DOCUMENT EXCERPT:
---
Arnaud Dzeing-Ella 1 , 3 , Pascal C Nze Obiang 1 , 3 , Rose Tchoua 2 , Timothy Planche 4 , Béatrice Mboza 2 , Monique Mbounja 5 , Ulrich Muller-Roemer 6 , Joseph Jarvis 4 , Eric Kendjo 1 , Edouard Ngou-Milama 7 , Peter G Kremsner 6 , Sanjeev Krishna 4 , Maryvonne Kombila , 1 , 3
9 January 2005
Malaria continues to claim one to two million lives a year, mainly those of children in sub-Saharan Africa. Reduction in mortality depends, in part, on improving the quality of hospital care, the training of healthcare workers and improvements in public health. This study examined the prognostic indicators of severe falciparum malaria in Gabonese children.
An observational study examining the clinical presentations and laboratory features of severe malaria was conducted at the Centre Hospitalier de Libreville, Gabon over two years. Febrile children aged from 0 to 10 years with Plasmodium falciparum infection and one or more features of severe malaria were enrolled.
Most children presenting with severe falciparum malaria were less than 5 years (92.3% of 583 cases). Anaemia was the most frequent feature of severe malaria (67.8% of cases), followed by respiratory distress (31%), cerebral malaria (24%) hyperlactataemia (16%) and then hypoglycaemia (10%). Anaemia was more common in children under 18 months old, while cerebral malaria usually occurred in those over 18 months. The overall case fatality rate was 9%. The prognostic indicators with the highest case fatality rates were coma/seizures, hyperlactataemia and hypoglycaemia, and the highest case fatality rate was in children with all three of these features.
---
DATASET EXTRACT:
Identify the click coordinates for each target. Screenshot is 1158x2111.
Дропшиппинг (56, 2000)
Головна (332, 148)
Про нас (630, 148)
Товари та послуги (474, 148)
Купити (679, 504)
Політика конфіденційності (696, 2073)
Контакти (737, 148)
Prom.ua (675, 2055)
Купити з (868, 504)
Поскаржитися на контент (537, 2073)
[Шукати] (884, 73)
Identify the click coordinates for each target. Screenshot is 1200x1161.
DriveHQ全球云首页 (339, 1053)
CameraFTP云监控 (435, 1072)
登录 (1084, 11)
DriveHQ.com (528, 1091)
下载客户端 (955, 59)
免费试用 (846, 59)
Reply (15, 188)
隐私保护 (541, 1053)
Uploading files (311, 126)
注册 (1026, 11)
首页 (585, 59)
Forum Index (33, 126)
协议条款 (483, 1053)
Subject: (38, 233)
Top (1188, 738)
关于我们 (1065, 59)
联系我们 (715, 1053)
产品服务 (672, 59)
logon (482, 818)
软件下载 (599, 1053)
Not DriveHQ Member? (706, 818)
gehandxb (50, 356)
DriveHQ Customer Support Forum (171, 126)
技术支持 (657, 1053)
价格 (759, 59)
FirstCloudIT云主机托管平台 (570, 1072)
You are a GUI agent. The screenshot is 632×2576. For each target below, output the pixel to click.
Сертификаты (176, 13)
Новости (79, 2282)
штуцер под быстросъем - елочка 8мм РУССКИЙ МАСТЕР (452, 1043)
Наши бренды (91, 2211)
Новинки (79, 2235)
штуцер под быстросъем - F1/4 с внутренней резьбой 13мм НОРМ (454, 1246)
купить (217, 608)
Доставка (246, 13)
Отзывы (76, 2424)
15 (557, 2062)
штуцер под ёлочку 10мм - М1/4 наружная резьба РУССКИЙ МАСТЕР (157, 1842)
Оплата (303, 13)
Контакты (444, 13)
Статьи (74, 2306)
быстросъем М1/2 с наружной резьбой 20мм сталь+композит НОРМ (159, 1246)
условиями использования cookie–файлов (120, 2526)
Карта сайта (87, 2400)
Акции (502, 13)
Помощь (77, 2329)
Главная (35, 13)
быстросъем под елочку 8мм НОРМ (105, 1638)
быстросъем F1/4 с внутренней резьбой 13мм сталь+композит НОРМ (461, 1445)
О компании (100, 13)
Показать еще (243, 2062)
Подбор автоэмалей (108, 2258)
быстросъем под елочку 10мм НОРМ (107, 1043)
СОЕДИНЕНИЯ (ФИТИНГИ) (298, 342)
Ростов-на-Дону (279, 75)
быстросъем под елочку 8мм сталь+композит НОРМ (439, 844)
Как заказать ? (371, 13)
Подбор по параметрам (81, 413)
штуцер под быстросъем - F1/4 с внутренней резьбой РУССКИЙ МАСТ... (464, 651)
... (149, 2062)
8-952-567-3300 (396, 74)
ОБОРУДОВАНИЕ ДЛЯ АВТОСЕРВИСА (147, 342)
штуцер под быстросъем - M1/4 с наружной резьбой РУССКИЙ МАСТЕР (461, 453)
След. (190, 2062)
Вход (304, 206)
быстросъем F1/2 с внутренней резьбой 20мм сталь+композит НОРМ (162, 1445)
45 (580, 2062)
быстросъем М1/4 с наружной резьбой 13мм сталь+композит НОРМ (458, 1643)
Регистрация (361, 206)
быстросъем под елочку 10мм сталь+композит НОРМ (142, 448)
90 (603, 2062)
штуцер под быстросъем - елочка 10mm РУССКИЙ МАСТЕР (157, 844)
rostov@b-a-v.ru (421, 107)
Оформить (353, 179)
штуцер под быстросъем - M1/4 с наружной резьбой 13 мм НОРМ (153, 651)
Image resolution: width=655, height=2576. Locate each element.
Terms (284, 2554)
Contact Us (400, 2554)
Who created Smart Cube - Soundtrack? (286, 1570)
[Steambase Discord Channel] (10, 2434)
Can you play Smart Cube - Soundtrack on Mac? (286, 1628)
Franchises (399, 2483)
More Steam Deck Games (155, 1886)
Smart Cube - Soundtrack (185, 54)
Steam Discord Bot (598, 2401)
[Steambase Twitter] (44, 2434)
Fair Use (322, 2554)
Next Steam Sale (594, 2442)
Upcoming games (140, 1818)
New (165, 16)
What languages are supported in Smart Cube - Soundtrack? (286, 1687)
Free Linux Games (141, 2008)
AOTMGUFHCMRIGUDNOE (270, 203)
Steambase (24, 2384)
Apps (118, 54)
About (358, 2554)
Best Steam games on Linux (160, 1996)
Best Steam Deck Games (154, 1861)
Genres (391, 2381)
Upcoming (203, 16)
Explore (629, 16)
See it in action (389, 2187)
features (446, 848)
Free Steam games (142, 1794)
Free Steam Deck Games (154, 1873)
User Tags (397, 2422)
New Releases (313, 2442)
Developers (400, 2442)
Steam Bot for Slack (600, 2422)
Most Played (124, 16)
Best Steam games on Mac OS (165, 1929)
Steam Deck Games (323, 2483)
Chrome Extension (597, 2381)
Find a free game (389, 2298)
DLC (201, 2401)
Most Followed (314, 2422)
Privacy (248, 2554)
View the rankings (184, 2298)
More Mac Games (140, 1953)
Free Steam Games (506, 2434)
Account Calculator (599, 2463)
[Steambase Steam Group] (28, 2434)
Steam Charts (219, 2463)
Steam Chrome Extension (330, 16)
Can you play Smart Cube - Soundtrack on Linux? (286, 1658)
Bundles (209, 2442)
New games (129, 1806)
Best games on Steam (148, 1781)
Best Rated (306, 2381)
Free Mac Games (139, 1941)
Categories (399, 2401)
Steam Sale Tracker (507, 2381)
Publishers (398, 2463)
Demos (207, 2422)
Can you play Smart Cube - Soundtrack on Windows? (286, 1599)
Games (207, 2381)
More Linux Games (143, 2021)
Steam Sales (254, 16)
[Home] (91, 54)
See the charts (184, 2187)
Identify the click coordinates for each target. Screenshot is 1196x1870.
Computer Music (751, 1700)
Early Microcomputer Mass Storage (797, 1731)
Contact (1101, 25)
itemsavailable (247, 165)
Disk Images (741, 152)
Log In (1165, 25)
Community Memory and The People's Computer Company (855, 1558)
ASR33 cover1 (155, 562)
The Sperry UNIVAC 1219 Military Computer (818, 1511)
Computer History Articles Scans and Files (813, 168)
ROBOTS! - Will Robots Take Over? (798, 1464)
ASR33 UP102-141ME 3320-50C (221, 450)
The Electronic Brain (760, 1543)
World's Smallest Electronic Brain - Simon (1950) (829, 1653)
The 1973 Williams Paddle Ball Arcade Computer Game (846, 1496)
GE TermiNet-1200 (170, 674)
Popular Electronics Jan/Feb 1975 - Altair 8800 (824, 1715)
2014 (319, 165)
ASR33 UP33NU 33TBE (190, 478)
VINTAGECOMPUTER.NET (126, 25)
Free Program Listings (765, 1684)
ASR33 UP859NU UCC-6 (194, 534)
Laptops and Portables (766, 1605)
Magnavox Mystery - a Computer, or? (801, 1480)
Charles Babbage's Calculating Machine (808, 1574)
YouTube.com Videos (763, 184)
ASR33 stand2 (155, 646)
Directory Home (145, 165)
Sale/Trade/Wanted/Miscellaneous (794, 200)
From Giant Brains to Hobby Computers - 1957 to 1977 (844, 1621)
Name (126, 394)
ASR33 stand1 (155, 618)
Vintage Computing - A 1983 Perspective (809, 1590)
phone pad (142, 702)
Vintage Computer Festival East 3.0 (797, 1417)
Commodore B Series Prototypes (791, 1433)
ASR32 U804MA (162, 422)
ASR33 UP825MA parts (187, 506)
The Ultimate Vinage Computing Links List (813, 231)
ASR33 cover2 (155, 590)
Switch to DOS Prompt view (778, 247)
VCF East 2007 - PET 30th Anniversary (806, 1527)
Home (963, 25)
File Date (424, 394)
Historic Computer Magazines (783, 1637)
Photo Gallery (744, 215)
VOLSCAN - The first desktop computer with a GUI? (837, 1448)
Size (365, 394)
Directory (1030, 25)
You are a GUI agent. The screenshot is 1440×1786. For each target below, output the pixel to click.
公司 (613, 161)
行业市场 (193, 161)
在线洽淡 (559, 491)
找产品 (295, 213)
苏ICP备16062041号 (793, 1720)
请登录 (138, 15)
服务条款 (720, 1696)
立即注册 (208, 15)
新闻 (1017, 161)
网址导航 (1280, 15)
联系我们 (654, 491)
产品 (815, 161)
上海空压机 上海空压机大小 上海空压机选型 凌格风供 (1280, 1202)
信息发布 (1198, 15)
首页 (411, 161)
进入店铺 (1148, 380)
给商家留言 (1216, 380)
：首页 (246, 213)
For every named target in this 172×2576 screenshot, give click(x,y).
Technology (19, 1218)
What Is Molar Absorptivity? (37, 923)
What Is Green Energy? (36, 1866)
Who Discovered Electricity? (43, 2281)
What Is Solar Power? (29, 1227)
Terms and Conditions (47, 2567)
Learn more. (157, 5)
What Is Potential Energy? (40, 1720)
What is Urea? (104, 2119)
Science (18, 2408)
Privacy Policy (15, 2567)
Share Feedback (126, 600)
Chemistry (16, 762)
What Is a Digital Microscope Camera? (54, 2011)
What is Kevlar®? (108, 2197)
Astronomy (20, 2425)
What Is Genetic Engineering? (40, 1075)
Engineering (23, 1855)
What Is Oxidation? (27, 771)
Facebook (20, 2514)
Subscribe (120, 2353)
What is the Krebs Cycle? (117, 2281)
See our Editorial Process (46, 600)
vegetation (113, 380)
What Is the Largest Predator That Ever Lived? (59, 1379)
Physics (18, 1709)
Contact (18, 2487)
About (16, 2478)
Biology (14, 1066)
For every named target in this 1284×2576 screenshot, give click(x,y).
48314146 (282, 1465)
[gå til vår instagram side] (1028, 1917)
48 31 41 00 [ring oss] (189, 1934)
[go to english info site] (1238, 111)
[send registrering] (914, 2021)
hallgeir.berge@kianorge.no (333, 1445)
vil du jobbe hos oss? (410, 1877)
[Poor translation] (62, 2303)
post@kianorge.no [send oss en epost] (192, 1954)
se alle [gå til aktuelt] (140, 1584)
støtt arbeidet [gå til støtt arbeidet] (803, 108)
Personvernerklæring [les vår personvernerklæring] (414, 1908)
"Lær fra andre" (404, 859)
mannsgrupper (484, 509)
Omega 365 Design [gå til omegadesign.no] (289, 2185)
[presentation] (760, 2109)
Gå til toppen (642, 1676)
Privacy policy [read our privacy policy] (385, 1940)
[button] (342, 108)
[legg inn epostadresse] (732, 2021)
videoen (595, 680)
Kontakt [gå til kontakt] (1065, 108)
---
WHAT TO WORK ON:
Answer these questions about the severe malaria study summary above.
(a) How many lives a year does malaria continue to claim?
(b) At which hospital was the study conducted, and over what period?
(c) What was the most frequent feature of severe malaria, and in what share of cases?

EXERCISE OUTPUT:
(a) One to two million.
(b) The Centre Hospitalier de Libreville, Gabon, over two years.
(c) Anaemia, in 67.8% of cases.